— What to produce —
The data below calls for an exact copy.

— Material for this exercise —
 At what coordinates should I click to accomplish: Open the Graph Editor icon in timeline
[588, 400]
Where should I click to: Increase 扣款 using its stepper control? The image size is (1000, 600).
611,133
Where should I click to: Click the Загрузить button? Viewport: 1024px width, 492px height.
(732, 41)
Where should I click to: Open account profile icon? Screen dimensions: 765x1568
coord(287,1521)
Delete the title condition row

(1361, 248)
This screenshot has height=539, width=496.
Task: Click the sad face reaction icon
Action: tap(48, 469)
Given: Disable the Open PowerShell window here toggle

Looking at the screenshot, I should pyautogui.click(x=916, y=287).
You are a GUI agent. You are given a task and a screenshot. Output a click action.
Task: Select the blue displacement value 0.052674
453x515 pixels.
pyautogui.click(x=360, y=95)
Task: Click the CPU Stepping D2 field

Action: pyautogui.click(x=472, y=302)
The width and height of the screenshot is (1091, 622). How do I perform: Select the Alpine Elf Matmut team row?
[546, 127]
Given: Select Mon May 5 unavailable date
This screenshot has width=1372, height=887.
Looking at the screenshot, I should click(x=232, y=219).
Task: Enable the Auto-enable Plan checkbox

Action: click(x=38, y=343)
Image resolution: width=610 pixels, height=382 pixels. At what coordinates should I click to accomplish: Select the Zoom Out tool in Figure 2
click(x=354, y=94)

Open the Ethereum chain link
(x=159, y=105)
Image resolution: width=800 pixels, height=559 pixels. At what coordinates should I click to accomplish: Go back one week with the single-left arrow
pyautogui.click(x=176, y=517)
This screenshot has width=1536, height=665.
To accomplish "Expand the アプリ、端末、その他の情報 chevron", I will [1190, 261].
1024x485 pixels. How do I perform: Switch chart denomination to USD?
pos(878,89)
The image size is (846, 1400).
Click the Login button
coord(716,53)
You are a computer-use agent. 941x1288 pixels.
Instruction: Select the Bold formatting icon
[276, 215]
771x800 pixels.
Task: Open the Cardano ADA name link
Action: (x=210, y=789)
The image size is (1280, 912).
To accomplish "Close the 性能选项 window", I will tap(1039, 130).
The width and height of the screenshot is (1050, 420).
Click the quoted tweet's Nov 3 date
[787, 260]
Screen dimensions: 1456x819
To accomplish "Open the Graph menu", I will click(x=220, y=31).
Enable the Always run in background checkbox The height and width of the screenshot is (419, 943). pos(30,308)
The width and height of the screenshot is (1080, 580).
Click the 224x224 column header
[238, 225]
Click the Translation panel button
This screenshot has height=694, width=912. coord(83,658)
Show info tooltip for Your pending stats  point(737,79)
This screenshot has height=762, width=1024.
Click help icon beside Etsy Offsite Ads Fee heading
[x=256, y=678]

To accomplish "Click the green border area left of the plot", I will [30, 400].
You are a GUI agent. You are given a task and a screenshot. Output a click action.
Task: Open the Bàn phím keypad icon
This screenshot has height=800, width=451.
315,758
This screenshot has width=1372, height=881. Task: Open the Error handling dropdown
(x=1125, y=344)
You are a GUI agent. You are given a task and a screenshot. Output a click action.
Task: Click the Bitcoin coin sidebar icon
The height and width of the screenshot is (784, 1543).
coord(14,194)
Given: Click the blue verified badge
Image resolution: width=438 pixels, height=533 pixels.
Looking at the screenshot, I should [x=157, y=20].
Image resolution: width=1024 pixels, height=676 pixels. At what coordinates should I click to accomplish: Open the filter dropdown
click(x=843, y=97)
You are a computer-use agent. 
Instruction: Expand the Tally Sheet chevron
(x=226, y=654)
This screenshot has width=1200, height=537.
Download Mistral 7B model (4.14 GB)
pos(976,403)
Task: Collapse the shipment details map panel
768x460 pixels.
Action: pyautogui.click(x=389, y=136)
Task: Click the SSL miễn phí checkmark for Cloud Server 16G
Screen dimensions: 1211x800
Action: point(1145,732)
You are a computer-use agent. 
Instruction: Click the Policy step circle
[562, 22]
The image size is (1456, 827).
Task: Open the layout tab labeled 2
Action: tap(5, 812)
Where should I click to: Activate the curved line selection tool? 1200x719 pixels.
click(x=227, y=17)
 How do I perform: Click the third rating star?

— Your solution —
 At what coordinates should I click to accomplish: Open the Graph Editor icon in timeline
[588, 400]
Where should I click to: Increase 扣款 using its stepper control? The image size is (1000, 600).
611,133
Where should I click to: Click the Загрузить button? Viewport: 1024px width, 492px height.
(732, 41)
Where should I click to: Open account profile icon? Screen dimensions: 765x1568
coord(287,1521)
Delete the title condition row

(1361, 248)
This screenshot has height=539, width=496.
Task: Click the sad face reaction icon
Action: tap(48, 469)
Given: Disable the Open PowerShell window here toggle

Looking at the screenshot, I should pyautogui.click(x=916, y=287).
You are a GUI agent. You are given a task and a screenshot. Output a click action.
Task: Select the blue displacement value 0.052674
453x515 pixels.
pyautogui.click(x=360, y=95)
Task: Click the CPU Stepping D2 field

Action: pyautogui.click(x=472, y=302)
The width and height of the screenshot is (1091, 622). How do I perform: Select the Alpine Elf Matmut team row?
[546, 127]
Given: Select Mon May 5 unavailable date
This screenshot has width=1372, height=887.
Looking at the screenshot, I should click(x=232, y=219).
Task: Enable the Auto-enable Plan checkbox

Action: click(x=38, y=343)
Image resolution: width=610 pixels, height=382 pixels. At what coordinates should I click to accomplish: Select the Zoom Out tool in Figure 2
click(x=354, y=94)

Open the Ethereum chain link
(x=159, y=105)
Image resolution: width=800 pixels, height=559 pixels. At what coordinates should I click to accomplish: Go back one week with the single-left arrow
pyautogui.click(x=176, y=517)
This screenshot has width=1536, height=665.
To accomplish "Expand the アプリ、端末、その他の情報 chevron", I will [1190, 261].
1024x485 pixels. How do I perform: Switch chart denomination to USD?
pos(878,89)
The image size is (846, 1400).
Click the Login button
coord(716,53)
You are a computer-use agent. 941x1288 pixels.
Instruction: Select the Bold formatting icon
[276, 215]
771x800 pixels.
Task: Open the Cardano ADA name link
Action: (x=210, y=789)
The image size is (1280, 912).
To accomplish "Close the 性能选项 window", I will tap(1039, 130).
The width and height of the screenshot is (1050, 420).
Click the quoted tweet's Nov 3 date
[787, 260]
Screen dimensions: 1456x819
To accomplish "Open the Graph menu", I will click(x=220, y=31).
Enable the Always run in background checkbox The height and width of the screenshot is (419, 943). pos(30,308)
The width and height of the screenshot is (1080, 580).
Click the 224x224 column header
[238, 225]
Click the Translation panel button
This screenshot has height=694, width=912. coord(83,658)
Show info tooltip for Your pending stats  point(737,79)
This screenshot has height=762, width=1024.
Click help icon beside Etsy Offsite Ads Fee heading
[x=256, y=678]

To accomplish "Click the green border area left of the plot", I will [30, 400].
You are a GUI agent. You are given a task and a screenshot. Output a click action.
Task: Open the Bàn phím keypad icon
This screenshot has height=800, width=451.
315,758
This screenshot has width=1372, height=881. Task: Open the Error handling dropdown
(x=1125, y=344)
You are a GUI agent. You are given a task and a screenshot. Output a click action.
Task: Click the Bitcoin coin sidebar icon
The height and width of the screenshot is (784, 1543).
coord(14,194)
Given: Click the blue verified badge
Image resolution: width=438 pixels, height=533 pixels.
Looking at the screenshot, I should [x=157, y=20].
Image resolution: width=1024 pixels, height=676 pixels. At what coordinates should I click to accomplish: Open the filter dropdown
click(x=843, y=97)
You are a computer-use agent. 
Instruction: Expand the Tally Sheet chevron
(x=226, y=654)
This screenshot has width=1200, height=537.
Download Mistral 7B model (4.14 GB)
pos(976,403)
Task: Collapse the shipment details map panel
768x460 pixels.
Action: pyautogui.click(x=389, y=136)
Task: Click the SSL miễn phí checkmark for Cloud Server 16G
Screen dimensions: 1211x800
Action: point(1145,732)
You are a computer-use agent. 
Instruction: Click the Policy step circle
[562, 22]
The image size is (1456, 827).
Task: Open the layout tab labeled 2
Action: tap(5, 812)
Where should I click to: Activate the curved line selection tool? 1200x719 pixels.
click(x=227, y=17)
 How do I perform: Click the third rating star?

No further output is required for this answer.